Consider $Z = a X + b Y$ for some yet unknown coefficients $a$ and $b$. $Z$ is Gaussian random variable as a linear combination of jointly Gaussian random variables $X$ and $Y$.

Moreover $X$ and $Z$ are jointly Gaussian, since $(X,Z)^T = \begin{pmatrix} 1 & 0 \cr a & b \end{pmatrix} (X,Y)^T$. Since $X$ and $Z$ are jointly Gaussian, their distribution is determinated by their means, and covariance matrix. We will attempt to choose indeterminates $a$ and $b$ so that $X$ and $Z$ are independent, i.e. $\operatorname{Cov}(X,Z)=0$: $$ \mathbb{Cov}(X,Z) = a \sigma_X^2 + b \rho \sigma_X \sigma_Y = \sigma_X \left( a \sigma_X + b \rho \sigma_Y \right) $$ Pick a solution, for example $b = 1$ and $a = -\rho \frac{\sigma_Y}{\sigma_X}$.
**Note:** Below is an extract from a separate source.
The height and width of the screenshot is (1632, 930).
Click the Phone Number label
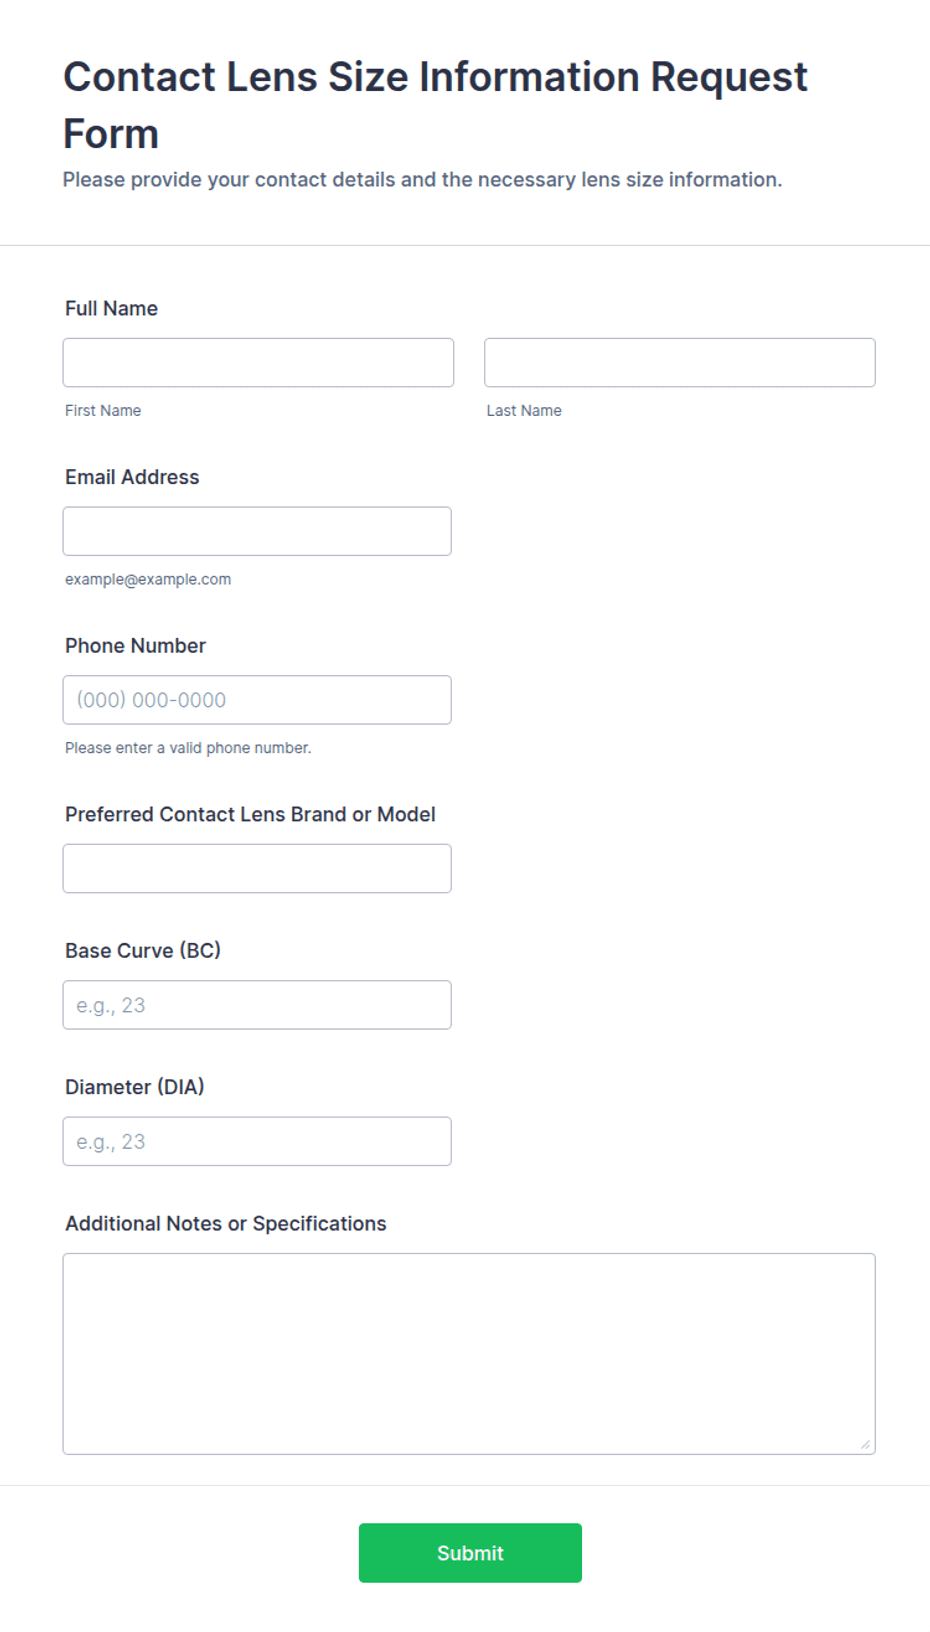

Then $Y = \frac{Z-a X}{b}$ and the expectation you seek becomes easy $$ \mathbb{E}\left(\mathrm{e}^X \mathrm{e}^Y\right) = \mathbb{E}\left(\mathrm{e}^{X (1-a/b)} \mathrm{e}^{Z/b}\right) = \mathbb{E}\left(\mathrm{e}^{X (1-a/b)} \right) \mathbb{E}\left( \mathrm{e}^{Z/b}\right) = \exp\left( \mathbb{E}\left(X(1-a/b)\right) + \frac{1}{2} \mathbb{Var}\left(X(1-a/b)\right)\right) \cdot \exp\left( \mathbb{E}\left(Z/b\right) + \frac{1}{2} \mathbb{Var}\left(Z/b\right)\right) $$ It remains to fill in rather tedious algebra: $$ \mathbb{E}\left(X(1-a/b)\right) = \mathbb{E}\left(X\right) (1-a/b) = m_X + \rho \frac{\sigma_Y}{\sigma_X} m_X $$ $$ \mathbb{E}(Z/b) = \frac{a}{b} \mathbb{E}(X) + \mathbb{E}(Y) = m_Y - \rho \frac{\sigma_Y}{\sigma_X} m_X $$ $$ \mathbb{Var}\left(X(1-a/b)\right) = (1-a/b)^2 \mathbb{Var}(X) = \sigma_X^2 \frac{(\sigma_X + \rho \sigma_Y)^2}{\sigma_X^2} = (\sigma_X + \rho \sigma_Y)^2 $$ $$ \mathbb{Var}\left(Z/b\right) = \frac{1}{b^2} \mathbb{Var}(Z) = \frac{1}{b^2} \left( a^2 \sigma_X^2 + b^2 \sigma_Y^2 + 2 \rho a b \sigma_X \sigma_Y \right) = \sigma_Y^2 \left(1 - \rho^2\right) $$

Combining these terms give the desired result:

In[13]:= ((1 - a/b) mX + 1/2 (1 - a/b)^2 sX^2) + ((a/b mX + mY) + 
     1/2 1/b^2 (a^2 sX^2 + b^2 sY^2 + 2 r a b sX sY)) /. {b -> 1, 
   a -> -r sY/sX} // Expand

Out[13]= mX + mY + sX^2/2 + r sX sY + sY^2/2